The Directorate of Commercial Taxes, West Bengal is headed by the Commissioner of Commercial Taxes. Below the Commissioner, there are Special Commissioners, Additional Commissioners, Senior Joint Commissioners, Joint Commissioners, Deputy Commissioners, Assistant Commissioners and State Tax Officers to assist the Commissioner.

Charges - A Charge is a unit office of the Directorate. There are 48 Charges in West Bengal. Usually a Charge is headed by a Charge Officer, who can be a Joint Commissioner or a Senior Joint Commissioner. A Charge Officer is assisted by Officers under him, who look after groups of taxpayers. Officers posted in the Charges are entrusted with the power of examination of books of accounts of the dealers and to make assessment of taxes payable by them, as also to realise dues.

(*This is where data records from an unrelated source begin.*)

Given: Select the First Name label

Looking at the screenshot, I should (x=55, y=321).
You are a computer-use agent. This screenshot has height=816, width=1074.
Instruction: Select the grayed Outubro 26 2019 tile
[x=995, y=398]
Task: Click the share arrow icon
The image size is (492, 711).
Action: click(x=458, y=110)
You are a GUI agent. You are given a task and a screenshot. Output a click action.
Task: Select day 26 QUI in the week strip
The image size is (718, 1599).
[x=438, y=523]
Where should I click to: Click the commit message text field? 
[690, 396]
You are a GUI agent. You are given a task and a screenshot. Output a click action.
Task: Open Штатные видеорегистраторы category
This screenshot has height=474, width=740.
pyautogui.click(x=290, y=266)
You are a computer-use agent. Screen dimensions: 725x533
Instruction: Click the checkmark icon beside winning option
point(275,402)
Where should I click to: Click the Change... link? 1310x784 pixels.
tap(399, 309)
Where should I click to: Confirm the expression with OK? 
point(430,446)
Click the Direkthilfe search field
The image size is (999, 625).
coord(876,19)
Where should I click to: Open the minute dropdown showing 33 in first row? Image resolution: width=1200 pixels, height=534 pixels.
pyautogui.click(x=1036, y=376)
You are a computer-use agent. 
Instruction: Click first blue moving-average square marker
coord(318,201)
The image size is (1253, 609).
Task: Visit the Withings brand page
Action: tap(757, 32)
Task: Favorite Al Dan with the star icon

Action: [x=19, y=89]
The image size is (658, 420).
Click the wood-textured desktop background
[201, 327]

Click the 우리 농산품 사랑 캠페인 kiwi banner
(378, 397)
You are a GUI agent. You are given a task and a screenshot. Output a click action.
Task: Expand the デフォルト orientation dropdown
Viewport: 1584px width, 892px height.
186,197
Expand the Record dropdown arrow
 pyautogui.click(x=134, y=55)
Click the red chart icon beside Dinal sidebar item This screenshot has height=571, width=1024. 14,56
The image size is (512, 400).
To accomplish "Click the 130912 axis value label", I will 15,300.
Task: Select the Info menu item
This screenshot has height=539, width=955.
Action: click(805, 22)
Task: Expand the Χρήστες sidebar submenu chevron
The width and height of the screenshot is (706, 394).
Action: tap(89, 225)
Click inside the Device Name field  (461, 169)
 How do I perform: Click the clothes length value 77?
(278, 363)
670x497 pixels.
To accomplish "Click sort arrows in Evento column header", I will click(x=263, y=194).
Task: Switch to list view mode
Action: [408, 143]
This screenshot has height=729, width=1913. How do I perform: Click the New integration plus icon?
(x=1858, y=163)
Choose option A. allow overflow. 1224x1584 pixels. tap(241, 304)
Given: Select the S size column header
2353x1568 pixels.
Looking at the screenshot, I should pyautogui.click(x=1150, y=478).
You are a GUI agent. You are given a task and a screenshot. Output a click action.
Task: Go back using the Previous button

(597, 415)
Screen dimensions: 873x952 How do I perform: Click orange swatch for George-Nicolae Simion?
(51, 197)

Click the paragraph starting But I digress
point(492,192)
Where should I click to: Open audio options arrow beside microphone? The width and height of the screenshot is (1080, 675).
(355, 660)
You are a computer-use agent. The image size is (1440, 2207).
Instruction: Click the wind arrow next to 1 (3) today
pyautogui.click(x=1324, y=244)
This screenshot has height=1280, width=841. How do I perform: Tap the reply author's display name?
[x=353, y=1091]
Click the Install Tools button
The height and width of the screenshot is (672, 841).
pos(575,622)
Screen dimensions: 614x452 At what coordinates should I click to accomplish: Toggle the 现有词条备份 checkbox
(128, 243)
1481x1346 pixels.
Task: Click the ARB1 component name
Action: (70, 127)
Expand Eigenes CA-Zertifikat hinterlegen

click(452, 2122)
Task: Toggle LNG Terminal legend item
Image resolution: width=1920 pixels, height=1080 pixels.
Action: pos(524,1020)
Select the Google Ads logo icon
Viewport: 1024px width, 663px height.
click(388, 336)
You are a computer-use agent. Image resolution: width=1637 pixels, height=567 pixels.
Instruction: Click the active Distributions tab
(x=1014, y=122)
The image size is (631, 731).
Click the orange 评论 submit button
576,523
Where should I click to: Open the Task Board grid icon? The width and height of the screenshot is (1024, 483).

Circles - Administratively, the Directorate is divided into 16 Circles. A Circle is headed by a Special Commissioner, or an Additional Commissioner. He is supported by an Administrative Senior Joint Commissioner and other officers, down to Charge level and Assistant Commissioners. They exercise Administrative, Appellate and Revisional Jurisdiction over the Charges under them.

Large Taxpayers’ Unit - To facilitate the revenue administration of the largest taxpayers of the State, a dedicated unit called Large Taxpayers’ Unit has been formed. It is headed administratively by a Special Commissioner.

Bureau of Investigation - There are 2 units of Bureau of Investigation and 8 zones, geographically, which carry on anti-evasion work of the Directorate. Each unit is headed by a Special Officer of the rank of a Special Commissioner or an Additional Commissioner.

Certificate Organization - The C.O. under the Directorate is entrusted with the function of realising dues from Certificate Debtors.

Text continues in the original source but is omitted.